[WHAT IS BEING ASKED] Determine how many lines in the records below contain the string "input", treating uppercase and lowercase as distinct. Reply with the number alone.

[MATERIAL FOR THE TASK]
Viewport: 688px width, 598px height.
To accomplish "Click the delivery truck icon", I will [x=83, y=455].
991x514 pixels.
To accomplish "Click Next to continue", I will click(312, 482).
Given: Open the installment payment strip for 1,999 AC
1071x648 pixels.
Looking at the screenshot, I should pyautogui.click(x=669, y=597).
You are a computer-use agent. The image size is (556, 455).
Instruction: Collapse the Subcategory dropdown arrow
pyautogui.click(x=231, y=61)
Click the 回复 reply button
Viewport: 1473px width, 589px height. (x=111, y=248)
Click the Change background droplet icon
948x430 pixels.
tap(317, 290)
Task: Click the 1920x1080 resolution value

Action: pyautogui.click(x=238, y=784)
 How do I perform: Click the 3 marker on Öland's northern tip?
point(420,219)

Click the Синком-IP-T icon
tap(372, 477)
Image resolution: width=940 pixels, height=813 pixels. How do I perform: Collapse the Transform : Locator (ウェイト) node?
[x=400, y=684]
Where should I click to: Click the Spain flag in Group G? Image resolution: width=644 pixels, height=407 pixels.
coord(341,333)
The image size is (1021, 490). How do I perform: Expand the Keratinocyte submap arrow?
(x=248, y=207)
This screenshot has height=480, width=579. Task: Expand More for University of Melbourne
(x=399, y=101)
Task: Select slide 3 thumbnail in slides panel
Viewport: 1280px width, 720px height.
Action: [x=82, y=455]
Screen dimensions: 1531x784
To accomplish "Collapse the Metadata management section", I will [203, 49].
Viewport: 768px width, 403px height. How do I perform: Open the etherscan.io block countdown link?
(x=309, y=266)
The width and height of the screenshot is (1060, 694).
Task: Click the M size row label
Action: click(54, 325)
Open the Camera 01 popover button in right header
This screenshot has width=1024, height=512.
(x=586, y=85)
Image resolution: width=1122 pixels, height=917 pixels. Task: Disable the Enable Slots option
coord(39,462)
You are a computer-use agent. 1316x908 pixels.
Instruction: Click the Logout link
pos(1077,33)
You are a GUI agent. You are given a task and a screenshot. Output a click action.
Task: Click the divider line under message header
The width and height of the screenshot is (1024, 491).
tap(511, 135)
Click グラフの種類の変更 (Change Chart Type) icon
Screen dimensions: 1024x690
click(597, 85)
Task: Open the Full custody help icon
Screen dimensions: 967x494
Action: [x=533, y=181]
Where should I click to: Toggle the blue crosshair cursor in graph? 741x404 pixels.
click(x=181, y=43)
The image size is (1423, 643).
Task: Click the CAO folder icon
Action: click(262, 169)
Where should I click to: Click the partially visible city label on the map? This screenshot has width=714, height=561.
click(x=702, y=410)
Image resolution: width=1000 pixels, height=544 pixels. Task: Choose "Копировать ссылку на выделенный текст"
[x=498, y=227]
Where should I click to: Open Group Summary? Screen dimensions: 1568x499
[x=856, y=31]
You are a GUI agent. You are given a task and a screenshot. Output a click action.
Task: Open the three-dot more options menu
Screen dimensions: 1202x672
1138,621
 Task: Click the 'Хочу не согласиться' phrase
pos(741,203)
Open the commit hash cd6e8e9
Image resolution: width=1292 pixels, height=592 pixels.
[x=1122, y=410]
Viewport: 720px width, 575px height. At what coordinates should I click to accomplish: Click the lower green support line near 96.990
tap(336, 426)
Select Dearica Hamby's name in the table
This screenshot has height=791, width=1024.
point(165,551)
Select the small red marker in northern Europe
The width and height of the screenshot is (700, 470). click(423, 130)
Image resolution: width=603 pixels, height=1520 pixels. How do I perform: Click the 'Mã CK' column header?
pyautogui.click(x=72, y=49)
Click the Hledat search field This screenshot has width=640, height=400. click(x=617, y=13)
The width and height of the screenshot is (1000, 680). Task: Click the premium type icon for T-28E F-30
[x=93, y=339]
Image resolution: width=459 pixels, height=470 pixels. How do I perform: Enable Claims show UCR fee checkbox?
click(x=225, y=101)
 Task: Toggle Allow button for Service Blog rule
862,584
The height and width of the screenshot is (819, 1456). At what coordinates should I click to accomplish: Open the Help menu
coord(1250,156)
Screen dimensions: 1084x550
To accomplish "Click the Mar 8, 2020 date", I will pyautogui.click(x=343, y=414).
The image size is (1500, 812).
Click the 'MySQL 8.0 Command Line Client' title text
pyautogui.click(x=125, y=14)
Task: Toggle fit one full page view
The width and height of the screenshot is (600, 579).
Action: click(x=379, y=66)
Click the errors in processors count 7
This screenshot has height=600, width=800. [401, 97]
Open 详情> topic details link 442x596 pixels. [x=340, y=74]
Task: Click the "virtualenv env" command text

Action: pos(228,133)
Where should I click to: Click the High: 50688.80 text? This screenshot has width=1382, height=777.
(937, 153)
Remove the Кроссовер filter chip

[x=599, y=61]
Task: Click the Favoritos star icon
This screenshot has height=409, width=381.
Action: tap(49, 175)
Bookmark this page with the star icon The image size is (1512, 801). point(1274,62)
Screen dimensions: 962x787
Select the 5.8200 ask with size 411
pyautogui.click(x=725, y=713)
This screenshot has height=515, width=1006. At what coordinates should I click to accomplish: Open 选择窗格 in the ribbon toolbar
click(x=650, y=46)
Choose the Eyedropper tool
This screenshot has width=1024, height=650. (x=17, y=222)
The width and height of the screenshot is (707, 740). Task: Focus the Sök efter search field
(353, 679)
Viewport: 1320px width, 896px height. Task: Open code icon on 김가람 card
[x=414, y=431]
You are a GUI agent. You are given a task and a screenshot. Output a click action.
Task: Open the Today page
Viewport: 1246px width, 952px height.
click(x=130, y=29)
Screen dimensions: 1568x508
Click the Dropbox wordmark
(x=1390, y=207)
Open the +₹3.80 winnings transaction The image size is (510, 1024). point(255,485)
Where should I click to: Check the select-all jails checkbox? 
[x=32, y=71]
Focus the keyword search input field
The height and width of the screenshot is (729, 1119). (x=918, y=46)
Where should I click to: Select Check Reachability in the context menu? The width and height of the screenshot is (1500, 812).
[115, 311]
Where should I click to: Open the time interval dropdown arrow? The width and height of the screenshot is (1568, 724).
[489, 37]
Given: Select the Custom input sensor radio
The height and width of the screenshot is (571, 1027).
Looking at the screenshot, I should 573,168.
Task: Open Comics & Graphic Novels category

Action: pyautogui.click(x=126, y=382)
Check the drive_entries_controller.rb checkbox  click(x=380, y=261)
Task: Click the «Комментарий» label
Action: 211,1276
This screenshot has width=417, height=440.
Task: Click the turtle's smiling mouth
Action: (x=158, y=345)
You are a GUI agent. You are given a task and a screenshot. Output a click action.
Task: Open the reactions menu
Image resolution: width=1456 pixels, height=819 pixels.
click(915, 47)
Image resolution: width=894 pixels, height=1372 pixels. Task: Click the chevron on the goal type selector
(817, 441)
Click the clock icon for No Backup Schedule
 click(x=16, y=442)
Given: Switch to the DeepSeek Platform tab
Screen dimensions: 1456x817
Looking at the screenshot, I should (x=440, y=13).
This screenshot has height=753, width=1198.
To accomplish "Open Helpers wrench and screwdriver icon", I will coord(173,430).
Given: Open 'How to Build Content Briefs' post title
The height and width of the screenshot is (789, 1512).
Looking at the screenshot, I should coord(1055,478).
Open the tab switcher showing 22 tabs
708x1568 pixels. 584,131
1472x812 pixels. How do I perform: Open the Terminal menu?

[TASK RESULT] 2